La intolerancia, la criminalidad, el sicariato o crimen por encargo, se expanden de manera preocupante. El sicario es una mano de obra barata, se encuentra fácilmente entre los jóvenes desempleados, desertores de la educación formal, educados en los callejones, que se han acercado a la droga, han caído primero en la pequeña delincuencia para de ahí pasar a delitos mayores, y terminar en las diversas cárceles. 

Los candidatos hacen legión y pululan en las esquinas de los “barrios adentro”, descritos de manera magistral por José Luis Taveras en su último artículo.
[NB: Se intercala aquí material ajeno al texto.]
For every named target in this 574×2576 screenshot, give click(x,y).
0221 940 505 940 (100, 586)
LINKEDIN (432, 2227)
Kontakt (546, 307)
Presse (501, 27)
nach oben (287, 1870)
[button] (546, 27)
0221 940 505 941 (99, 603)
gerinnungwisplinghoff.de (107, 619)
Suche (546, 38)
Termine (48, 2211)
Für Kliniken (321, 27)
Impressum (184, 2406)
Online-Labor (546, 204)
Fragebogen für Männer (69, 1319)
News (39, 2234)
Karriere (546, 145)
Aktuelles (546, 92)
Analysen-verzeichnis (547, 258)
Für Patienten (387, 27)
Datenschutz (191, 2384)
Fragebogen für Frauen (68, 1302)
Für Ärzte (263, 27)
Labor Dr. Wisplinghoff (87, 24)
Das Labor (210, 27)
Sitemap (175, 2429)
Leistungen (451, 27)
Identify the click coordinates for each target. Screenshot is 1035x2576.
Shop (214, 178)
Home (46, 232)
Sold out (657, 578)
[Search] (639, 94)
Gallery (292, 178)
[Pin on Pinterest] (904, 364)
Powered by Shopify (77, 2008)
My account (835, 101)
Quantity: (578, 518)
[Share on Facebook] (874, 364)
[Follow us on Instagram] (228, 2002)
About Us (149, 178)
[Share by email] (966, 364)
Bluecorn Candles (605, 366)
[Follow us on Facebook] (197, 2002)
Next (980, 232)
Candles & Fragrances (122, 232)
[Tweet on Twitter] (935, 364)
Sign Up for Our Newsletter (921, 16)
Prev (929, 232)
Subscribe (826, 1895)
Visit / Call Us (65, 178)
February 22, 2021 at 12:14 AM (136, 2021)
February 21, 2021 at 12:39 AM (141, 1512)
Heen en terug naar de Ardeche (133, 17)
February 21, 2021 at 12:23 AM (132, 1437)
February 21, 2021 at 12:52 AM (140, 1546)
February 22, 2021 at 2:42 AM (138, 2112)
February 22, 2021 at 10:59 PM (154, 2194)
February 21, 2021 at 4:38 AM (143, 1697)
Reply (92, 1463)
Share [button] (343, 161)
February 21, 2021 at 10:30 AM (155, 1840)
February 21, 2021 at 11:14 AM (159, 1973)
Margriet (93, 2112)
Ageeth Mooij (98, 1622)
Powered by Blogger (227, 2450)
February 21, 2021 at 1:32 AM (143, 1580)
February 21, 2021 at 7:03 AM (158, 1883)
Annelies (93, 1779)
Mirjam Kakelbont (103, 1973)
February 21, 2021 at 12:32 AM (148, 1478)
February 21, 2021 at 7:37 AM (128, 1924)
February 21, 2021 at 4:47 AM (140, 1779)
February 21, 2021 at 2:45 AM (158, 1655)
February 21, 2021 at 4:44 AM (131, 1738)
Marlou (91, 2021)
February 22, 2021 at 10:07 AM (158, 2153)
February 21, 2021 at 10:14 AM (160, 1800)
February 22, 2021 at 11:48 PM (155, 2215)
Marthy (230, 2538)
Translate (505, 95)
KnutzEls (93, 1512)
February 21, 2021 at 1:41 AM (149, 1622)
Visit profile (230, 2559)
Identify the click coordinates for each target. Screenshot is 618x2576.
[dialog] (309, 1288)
Jóvenes que, desde la infancia, han crecido en la violencia, el chisme, la pestilencia, el fracaso y la desesperanza.

Son las víctimas de un sistema que los gobiernos que se han sucedido en las últimas décadas han dejado multiplicarse al no atender sus necesidades básicas y cercenar sus derechos.

Se trata, en muchos casos, de una juventud rota, abandonada por padres y madres que se han ido a probar suerte en otros horizontes, o que son huérfanos de padres vivos, consumidos por traumas y que no pueden darle paz a la fiera que, en ocasiones, los consume desde adentro.

Necesitan dinero para ser reconocidos y seguir los patrones de consumo promovidos por la misma sociedad que los excluye.

Con pocas habilidades sociales positivas, solo logran acceso a un dinero rápido y mal habido de la mano de políticos venales, o de capos que los contratan para las tareas más sucias y peligrosas.